▸ Teks yang diberikan

- - - -

Bangunan ruko-ruko yang berhimpitan dengan
kesibukan ekonomi yang tidak pernah berhenti, adalah gambaran singkat
Peunayong, Banda Aceh. Kawasan pecinan ini ternyata memiliki sejarah panjang akan
keberadaannya di Banda Aceh. Lokasi ini termasuk arus sibuk perdagangan. Banyak
perusahaan asing dan nasional yang memilih kawasan ini sebagai sentral
industrinya. Kesibukan perdagangan ini ternyata sudah dimulai sejak masa
kerajaan Aceh dulu.
Arkeolog
Aceh yang juga ahli sejarah, Ibu Laila Abdul Jalil, yang bertugas sebagai
pemandu kegiatan Jelajah Budaya yang diselenggarakan Dinas Kebudayaan dan
Pariwisata Aceh beberapa waktu lalu menjelaskan asal mula terbentuknya kawasan
Peunayong ini
Ia menjelaskan, letak Banda Aceh strategis
yang berhadapan dengan Selat Malaka, menjadikan kota ini berada di jalur sibuk.

- - - -

▸ Petunjuk dan ketentuan
Tuliskan kembali teks tentang Peunayong di atas secara utuh tanpa mengubah satu kata pun. Materi berikut terpisah dari teks tentang Peunayong.

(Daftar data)
- - - -

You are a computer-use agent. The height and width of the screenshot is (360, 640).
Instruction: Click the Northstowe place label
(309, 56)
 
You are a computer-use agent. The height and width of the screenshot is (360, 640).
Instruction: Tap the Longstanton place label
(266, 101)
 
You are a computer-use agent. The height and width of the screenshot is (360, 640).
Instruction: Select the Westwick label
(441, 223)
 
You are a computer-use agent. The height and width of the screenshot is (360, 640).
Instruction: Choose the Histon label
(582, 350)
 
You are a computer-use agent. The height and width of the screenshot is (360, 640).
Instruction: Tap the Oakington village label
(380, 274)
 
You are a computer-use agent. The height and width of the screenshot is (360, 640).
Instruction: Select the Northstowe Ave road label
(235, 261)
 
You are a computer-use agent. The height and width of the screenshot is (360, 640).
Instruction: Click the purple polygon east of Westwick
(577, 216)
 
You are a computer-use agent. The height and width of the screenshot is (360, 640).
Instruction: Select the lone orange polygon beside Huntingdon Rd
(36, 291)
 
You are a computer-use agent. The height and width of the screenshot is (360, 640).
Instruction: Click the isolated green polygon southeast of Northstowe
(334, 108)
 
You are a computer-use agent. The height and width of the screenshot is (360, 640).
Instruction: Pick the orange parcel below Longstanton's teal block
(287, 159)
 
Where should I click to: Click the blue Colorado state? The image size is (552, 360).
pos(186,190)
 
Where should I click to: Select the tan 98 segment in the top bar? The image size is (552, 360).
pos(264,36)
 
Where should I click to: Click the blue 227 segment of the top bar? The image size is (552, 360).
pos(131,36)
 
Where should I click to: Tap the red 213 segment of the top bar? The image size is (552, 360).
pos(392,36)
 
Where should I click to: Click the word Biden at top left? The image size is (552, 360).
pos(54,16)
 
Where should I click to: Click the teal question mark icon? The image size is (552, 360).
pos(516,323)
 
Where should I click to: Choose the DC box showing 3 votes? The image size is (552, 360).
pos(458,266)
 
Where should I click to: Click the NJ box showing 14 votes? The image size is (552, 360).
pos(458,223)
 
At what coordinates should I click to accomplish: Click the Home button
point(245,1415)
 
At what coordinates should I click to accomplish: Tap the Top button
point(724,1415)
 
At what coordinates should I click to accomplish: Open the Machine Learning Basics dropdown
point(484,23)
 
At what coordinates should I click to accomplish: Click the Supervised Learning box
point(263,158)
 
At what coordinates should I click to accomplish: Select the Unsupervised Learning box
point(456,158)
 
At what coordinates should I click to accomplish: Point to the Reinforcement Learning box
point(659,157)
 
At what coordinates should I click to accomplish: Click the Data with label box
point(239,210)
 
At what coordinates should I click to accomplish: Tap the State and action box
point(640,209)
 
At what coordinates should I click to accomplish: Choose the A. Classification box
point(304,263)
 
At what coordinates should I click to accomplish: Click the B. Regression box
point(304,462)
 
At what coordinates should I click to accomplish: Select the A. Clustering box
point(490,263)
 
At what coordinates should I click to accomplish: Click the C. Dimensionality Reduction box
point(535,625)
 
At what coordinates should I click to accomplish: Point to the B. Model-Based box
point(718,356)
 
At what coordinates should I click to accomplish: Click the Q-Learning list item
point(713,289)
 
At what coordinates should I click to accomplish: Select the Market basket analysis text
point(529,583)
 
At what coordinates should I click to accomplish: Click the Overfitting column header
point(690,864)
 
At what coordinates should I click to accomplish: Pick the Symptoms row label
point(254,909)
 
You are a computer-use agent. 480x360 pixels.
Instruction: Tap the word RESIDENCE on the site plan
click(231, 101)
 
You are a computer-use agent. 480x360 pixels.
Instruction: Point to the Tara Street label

- - - -

▸ Jawaban lengkap
Bangunan ruko-ruko yang berhimpitan dengan
kesibukan ekonomi yang tidak pernah berhenti, adalah gambaran singkat
Peunayong, Banda Aceh. Kawasan pecinan ini ternyata memiliki sejarah panjang akan
keberadaannya di Banda Aceh. Lokasi ini termasuk arus sibuk perdagangan. Banyak
perusahaan asing dan nasional yang memilih kawasan ini sebagai sentral
industrinya. Kesibukan perdagangan ini ternyata sudah dimulai sejak masa
kerajaan Aceh dulu.
Arkeolog
Aceh yang juga ahli sejarah, Ibu Laila Abdul Jalil, yang bertugas sebagai
pemandu kegiatan Jelajah Budaya yang diselenggarakan Dinas Kebudayaan dan
Pariwisata Aceh beberapa waktu lalu menjelaskan asal mula terbentuknya kawasan
Peunayong ini
Ia menjelaskan, letak Banda Aceh strategis
yang berhadapan dengan Selat Malaka, menjadikan kota ini berada di jalur sibuk.